Review: Forever and a Duke

Book CoverForever and a Duke by Olivia Drake
My Rating: 3.5-Stars
Genre: Historical Romance
Release Date: December 31, 2019
Formats: eBook, Paperback

Natalie Fanshawe has traveled from America to England with a singular purpose: to safely deliver an orphaned boy, Leo, to his grandfather. Leo has a penchant for mischief, and while searching for Leo during a travel stop, Natalie crosses paths with Hadrian Ames, the Duke of Clayton. Hadrian is on his way to meet a potential future bride, and doesn’t need any Americans disrupting his day.

She’s been raised to dislike the English aristocracy. He needs the perfect English bride. They’re both about to get what they absolutely didn’t expect.
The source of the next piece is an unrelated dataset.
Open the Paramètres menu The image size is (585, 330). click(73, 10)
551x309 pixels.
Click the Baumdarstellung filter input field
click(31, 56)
Hadrian is portrayed as haughty, yet from the moment you dive into his point of view, you see that he’s a caring individual hiding behind a shell that his glittering world expects to see. He’s reluctant to get involved in Natalie and Leo’s lives, but he does the right thing.

In time, Hadrian begins breaking down all the prejudices that Natalie has regarding the aristocracy. Her knowledge was tainted by her father’s less-than-stellar life experiences, but she discovers that regardless of rank, there are people worthy of her respect. And as for the rest—they don’t need to accept her, she needs to accept them. To Natalie, that’s the meaning of being free. Equal. American.

This is a story of two people from opposite worlds coming together. The romance itself grows naturally and we see both characters evolve to accept their differences, similarities, and ultimately each other.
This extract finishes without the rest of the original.